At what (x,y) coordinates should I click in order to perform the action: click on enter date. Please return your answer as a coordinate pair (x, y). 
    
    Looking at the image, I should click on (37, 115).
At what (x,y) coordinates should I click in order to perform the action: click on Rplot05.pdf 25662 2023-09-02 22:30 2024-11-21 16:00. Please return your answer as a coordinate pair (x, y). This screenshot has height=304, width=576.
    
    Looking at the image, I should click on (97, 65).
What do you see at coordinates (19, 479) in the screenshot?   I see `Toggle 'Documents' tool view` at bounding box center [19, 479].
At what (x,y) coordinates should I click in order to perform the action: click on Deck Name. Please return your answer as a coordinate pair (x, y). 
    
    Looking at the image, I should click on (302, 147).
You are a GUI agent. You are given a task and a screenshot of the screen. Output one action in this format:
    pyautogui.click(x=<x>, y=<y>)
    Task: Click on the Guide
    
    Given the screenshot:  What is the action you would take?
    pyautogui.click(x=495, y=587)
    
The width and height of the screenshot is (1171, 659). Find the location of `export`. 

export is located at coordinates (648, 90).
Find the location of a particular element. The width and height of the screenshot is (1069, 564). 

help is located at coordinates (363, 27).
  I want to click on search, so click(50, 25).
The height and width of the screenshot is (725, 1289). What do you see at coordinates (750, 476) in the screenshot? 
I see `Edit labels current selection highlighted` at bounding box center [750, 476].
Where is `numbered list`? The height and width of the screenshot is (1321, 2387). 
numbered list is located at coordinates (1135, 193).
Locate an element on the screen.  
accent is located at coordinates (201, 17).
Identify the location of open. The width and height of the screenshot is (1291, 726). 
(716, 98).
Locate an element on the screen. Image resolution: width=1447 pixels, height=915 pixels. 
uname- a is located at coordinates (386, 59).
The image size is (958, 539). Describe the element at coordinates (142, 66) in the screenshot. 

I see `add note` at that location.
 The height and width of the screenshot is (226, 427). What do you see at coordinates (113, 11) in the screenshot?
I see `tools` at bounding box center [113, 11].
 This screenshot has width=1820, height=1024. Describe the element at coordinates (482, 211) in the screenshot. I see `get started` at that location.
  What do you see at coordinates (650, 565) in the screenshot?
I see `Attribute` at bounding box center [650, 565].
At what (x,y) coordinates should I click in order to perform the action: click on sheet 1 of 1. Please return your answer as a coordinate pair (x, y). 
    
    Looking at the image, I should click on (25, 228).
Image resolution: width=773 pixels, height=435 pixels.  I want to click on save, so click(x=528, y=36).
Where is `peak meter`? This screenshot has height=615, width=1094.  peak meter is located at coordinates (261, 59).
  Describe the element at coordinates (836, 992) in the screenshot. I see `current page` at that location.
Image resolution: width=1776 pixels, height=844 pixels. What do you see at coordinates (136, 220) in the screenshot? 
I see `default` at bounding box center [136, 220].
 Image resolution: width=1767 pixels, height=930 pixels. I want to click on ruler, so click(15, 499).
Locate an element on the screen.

· · ·

JOB: Copy out the records verbatim from the line containing "click on sheet" through the end of the records, both included.

REPLY TO THE TASK:
At what (x,y) coordinates should I click in order to perform the action: click on sheet 1 of 1. Please return your answer as a coordinate pair (x, y). 
    
    Looking at the image, I should click on (25, 228).
Image resolution: width=773 pixels, height=435 pixels.  I want to click on save, so click(x=528, y=36).
Where is `peak meter`? This screenshot has height=615, width=1094.  peak meter is located at coordinates (261, 59).
  Describe the element at coordinates (836, 992) in the screenshot. I see `current page` at that location.
Image resolution: width=1776 pixels, height=844 pixels. What do you see at coordinates (136, 220) in the screenshot? 
I see `default` at bounding box center [136, 220].
 Image resolution: width=1767 pixels, height=930 pixels. I want to click on ruler, so click(15, 499).
Locate an element on the screen.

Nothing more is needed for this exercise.